I think another big part of it was the fact that my dad’s career forced us to move a lot, and while this should have made it easier for me to make friends, it didn’t. I knew how people worked and operated from a young age, people of all different backgrounds, and I think this intimidated me. I always wanted friends, I always wanted to be part of a group, but I was always terrified that going up and talking to someone would only backfire. I was always scared that people would invalidate me with their words, and demean who I was as a person just based on small talk. I saw so many around me make friends they still talk to now so easily, but it was never me.

High school was especially hard for someone like me. Freshman year I found myself with really only one good friend, at least for the first semester. At this point, I still didn’t have braces, so I never really talked to other people. Second semester, I made friends with two girls and a boy in my technology class. We all became really good friends, and always joked with each other and had a group chat that we talked in all the time for about a year.
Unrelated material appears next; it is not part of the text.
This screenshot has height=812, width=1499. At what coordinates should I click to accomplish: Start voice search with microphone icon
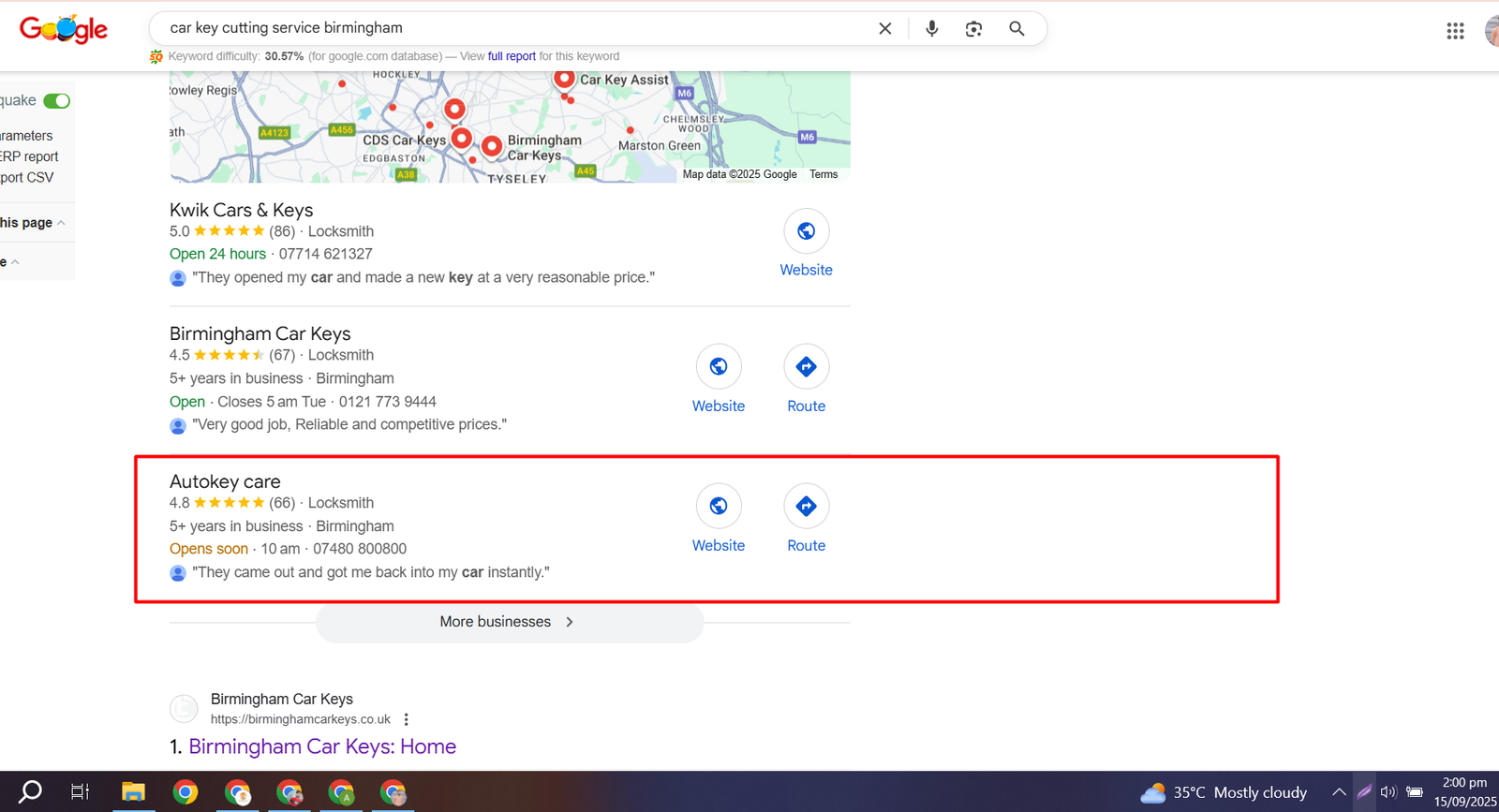click(931, 29)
Initially, I was closer to everyone individually than they were to each other. I noticed the two girls began hanging out without me, or including other people, and this continued throughout my sophomore year as well. I started getting phased out, which I’ve noticed tends to happen to me. I have often felt alone in the idea that I will never find my pack.

Courtesy: WORTHY

My junior year was better. First semester, I found a group of girls I felt most myself with when we all got together. We all had the same painting class and became quick friends. Weekends were devoted to each other and pigging out on Safeway brownies while watching movies at my house. This quickly ended with the conclusion of the semester. Sitting at a new lunch table, I also became really good friends with two more girls who I began hanging out with for most of the semester. We would spend the night at my house on the weekends a lot, and had a constantly active group chat filled with plans we had with each other for the upcoming weekends. The phasing out of this group was my fault, as my first boyfriend began occupying most of my time, and this persisted through the remainder of my high school career.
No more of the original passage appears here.